Stored records:
===

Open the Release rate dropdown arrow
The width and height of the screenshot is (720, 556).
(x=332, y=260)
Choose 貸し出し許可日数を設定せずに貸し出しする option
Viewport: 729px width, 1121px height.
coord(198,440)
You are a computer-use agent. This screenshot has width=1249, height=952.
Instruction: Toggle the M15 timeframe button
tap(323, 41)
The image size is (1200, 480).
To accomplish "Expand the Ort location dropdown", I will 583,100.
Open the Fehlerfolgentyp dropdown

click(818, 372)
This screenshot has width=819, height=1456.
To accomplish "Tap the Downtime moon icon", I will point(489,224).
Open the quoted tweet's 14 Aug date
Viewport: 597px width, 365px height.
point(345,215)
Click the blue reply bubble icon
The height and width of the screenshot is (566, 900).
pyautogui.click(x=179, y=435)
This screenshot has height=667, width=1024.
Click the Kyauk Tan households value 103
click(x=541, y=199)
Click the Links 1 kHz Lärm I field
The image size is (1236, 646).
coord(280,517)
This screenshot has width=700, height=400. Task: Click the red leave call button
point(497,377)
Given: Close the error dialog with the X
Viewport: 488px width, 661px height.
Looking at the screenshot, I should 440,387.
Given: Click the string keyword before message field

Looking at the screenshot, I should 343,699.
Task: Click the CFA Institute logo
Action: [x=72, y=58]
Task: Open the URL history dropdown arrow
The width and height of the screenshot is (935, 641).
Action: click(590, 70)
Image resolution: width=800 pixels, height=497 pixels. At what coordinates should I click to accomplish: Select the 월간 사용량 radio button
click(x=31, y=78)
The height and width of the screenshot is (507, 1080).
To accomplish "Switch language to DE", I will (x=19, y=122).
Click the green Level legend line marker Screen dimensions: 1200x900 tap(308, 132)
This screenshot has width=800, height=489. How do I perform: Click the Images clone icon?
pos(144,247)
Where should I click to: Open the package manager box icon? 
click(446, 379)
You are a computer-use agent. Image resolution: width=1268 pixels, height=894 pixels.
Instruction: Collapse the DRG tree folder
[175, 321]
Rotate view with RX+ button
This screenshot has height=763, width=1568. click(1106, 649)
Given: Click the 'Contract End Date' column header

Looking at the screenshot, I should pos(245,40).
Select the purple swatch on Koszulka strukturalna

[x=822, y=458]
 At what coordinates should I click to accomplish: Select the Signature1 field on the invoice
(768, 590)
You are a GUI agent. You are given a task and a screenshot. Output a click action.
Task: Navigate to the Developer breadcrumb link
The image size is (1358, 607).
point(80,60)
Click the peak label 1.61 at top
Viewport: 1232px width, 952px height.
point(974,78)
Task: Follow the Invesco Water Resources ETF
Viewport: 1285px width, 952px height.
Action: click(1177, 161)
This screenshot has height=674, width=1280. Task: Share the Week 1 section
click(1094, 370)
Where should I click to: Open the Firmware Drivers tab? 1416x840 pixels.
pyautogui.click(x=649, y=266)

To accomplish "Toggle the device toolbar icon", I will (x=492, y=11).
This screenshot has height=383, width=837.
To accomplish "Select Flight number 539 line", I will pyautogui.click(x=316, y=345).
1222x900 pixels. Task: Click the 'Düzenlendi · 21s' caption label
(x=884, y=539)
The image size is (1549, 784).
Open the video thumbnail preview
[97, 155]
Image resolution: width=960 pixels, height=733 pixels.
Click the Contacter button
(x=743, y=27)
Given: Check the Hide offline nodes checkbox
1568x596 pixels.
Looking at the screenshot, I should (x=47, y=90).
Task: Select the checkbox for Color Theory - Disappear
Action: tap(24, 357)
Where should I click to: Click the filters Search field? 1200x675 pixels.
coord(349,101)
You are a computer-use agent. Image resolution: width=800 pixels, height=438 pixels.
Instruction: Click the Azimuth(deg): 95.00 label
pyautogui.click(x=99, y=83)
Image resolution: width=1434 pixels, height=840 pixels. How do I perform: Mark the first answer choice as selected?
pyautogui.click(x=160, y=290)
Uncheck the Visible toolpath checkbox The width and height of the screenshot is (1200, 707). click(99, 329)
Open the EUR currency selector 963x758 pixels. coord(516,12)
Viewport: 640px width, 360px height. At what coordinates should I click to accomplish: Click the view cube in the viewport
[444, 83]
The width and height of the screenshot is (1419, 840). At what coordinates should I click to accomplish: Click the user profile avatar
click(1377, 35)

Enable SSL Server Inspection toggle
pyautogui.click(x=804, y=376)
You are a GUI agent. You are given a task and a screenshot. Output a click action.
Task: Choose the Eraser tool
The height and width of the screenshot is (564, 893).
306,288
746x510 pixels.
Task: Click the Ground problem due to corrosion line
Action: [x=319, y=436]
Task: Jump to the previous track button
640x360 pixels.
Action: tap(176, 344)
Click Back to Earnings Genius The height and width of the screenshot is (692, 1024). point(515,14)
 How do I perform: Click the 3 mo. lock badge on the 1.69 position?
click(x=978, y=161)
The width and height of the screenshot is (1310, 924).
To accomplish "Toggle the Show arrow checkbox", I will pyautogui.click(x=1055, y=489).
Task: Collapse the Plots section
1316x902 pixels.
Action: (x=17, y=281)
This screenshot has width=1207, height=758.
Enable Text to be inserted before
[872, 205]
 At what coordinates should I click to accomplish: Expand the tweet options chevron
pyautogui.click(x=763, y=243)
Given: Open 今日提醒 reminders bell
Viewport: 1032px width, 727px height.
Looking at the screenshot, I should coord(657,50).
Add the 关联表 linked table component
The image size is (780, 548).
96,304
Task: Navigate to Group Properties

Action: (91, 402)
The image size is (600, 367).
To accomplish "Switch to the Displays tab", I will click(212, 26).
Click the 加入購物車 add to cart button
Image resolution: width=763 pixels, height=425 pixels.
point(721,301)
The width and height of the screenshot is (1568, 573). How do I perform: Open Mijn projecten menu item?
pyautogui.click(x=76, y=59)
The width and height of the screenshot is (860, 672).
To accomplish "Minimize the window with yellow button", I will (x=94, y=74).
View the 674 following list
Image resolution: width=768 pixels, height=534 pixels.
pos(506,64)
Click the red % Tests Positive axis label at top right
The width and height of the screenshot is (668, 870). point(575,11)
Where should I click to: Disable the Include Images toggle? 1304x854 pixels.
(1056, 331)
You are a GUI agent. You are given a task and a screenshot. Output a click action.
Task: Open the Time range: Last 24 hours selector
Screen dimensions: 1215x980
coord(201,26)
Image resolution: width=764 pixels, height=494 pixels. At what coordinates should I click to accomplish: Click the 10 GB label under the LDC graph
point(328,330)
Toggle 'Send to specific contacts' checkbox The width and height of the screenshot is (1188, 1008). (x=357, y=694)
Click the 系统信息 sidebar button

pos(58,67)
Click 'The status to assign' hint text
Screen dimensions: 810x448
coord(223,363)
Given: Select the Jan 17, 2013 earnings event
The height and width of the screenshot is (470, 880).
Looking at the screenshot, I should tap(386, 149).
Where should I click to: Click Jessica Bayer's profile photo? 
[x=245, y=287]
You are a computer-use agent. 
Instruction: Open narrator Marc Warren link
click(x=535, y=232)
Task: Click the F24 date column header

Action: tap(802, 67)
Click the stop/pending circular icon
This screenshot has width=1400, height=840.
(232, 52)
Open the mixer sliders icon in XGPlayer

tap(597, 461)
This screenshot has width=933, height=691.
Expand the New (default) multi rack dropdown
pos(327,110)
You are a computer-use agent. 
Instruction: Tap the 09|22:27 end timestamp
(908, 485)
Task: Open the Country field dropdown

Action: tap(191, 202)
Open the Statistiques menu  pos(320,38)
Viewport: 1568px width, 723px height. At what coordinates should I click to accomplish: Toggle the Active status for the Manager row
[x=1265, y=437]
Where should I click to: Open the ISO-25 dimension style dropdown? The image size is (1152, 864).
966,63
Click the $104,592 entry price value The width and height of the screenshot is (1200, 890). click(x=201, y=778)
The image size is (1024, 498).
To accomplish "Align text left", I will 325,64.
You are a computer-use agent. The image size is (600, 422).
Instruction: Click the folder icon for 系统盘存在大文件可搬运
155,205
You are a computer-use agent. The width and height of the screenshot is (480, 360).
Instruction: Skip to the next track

===

### Assigned task
Only lines with the word "computer" are wanted. Find and copy them from the records above.

### Response area
You are a computer-use agent. This screenshot has width=1249, height=952.
You are a computer-use agent. Image resolution: width=1268 pixels, height=894 pixels.
You are a computer-use agent. Image resolution: width=800 pixels, height=438 pixels.
You are a computer-use agent. 
You are a computer-use agent. 
You are a computer-use agent. The image size is (600, 422).
You are a computer-use agent. The width and height of the screenshot is (480, 360).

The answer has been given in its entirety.